Deadlock detection is traditionally concerned with the usage of locks for thread-based concurrency. This line of work is surveyed in [23], which develops a type and effect system to capture lock manipulation for such a language. However, in active objects communication deadlocks are caused by call-cycles with synchronization, and the cooperative scheduling of ABS makes the analysis more complex. The problem has been studied using different approaches, including behavioral types [13], cost analysis [12], protocol specifications [21], and Petri nets [10] (discussed below). As the problem is undecidable and the approaches differ substantially, it is difficult to say exactly how they relate to each other in terms of strength of the proposed analyses. Petri nets and its extensions are popular formalisms to model and analyze systems with concurrency, communication and synchronization [22, 25]. Petri nets have in particular been applied to protocol and work flow analysis, but have also been used to study process algebra (e.g., [5, 7]), more recently including asynchronous communication [4]. Approaches which encode programming language features into Petri nets have been developed for Ada [15] and more recently for, e.g., Java [20], and for choreography languages like Orc [6]. In general, these approaches translate programs into nets such that the size of the program determines the size of the net and dynamic invocations or object creation cause difficulties. Previous work on deadlock analysis for active objects using Petri nets [10] follows a similar approach such that places represent locks on objects, futures, and processes. Transitions are introduced for each possible caller and callee to a method. To obtain a finite net, the approach abstracts from the actual number of futures such that the wrong future may be accessed in the Petri net. But if the net is deadlock free, so is the original active object program. In contrast to these approaches encoding a specific program as a net, our approach directly encodes the language semantics as a CPN and uses markings to define the concrete program; the colors of CPN are used to distinguish different method invocations and to create new objects and the size of the net itself is independent of the specific program.

7 Conclusion

This paper proposes an encoding of the formal semantics of ABS as a net, such that a program is given as a marking for this net. Exploiting the colored tokens, our net can support dynamic program behavior.
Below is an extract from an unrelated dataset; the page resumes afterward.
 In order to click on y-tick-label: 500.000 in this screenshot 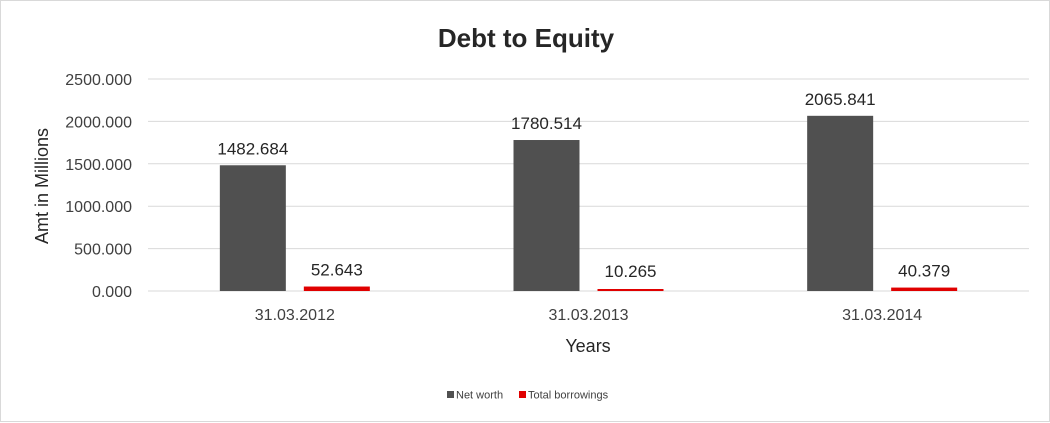, I will do `click(103, 250)`.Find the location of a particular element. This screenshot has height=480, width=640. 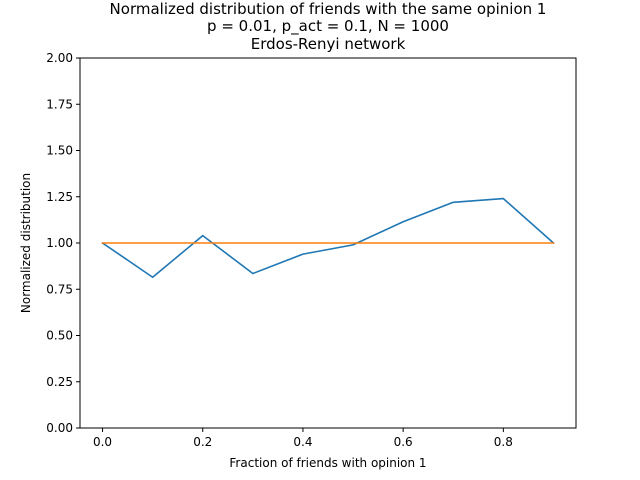

x-tick-label: 0.6 is located at coordinates (404, 442).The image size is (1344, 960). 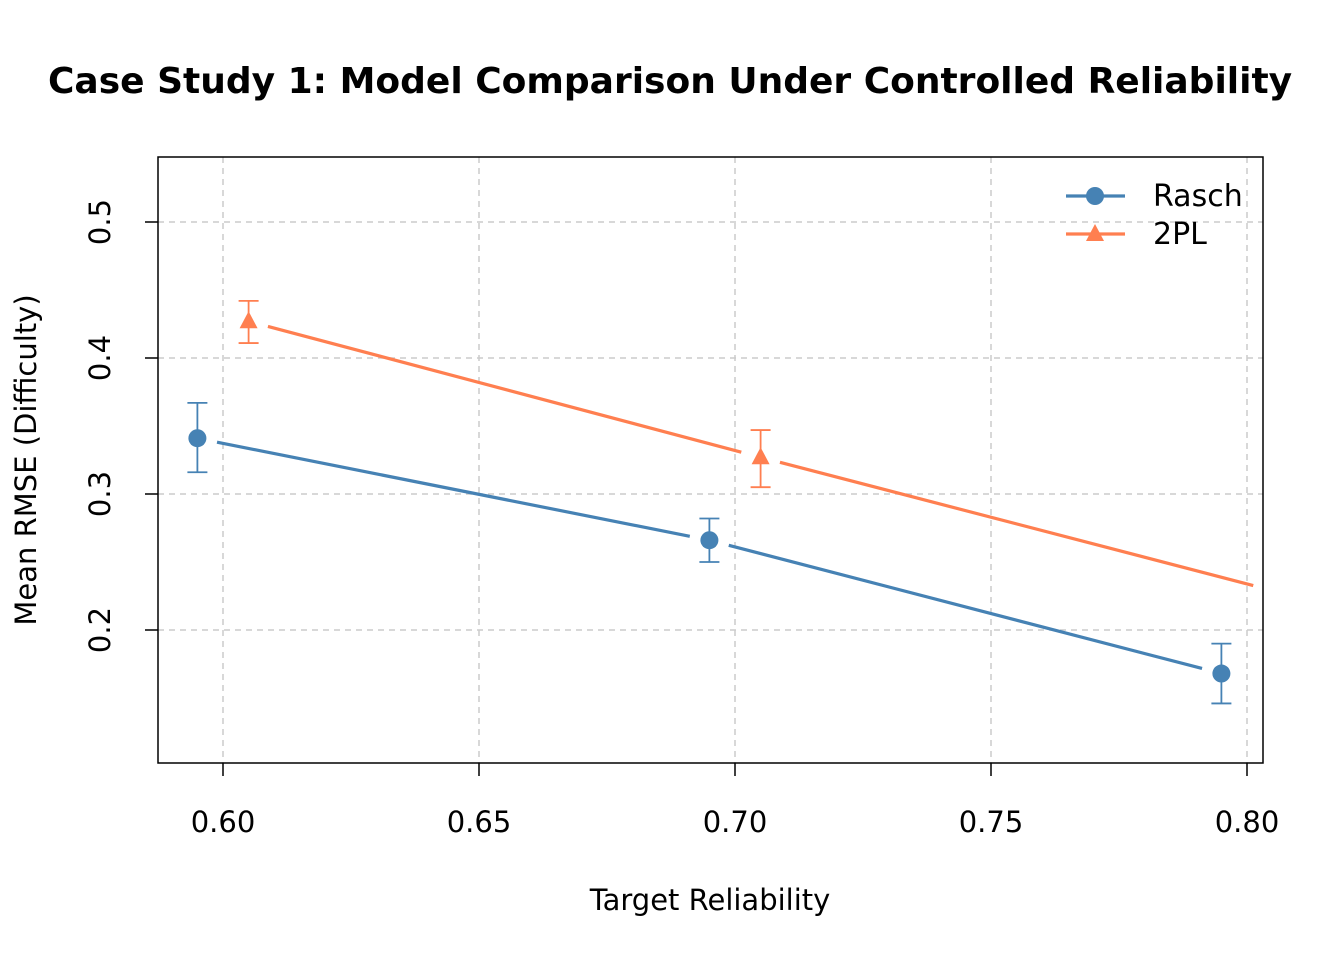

We provide a soundness proof for our encoding and show how a model checker for colored Petri nets can be used to analyze communication deadlock for active objects in ABS. Whereas this paper has focused on communication and synchronization for ABS programs, ABS supports the specification of real-time behavior, deployment architectures, and resource-aware systems [19]. Our next step is to extend the model to support these features, and explore the usage of colored Petri nets for resource analysis and to compare resource-management strategies for distributed ABS programs.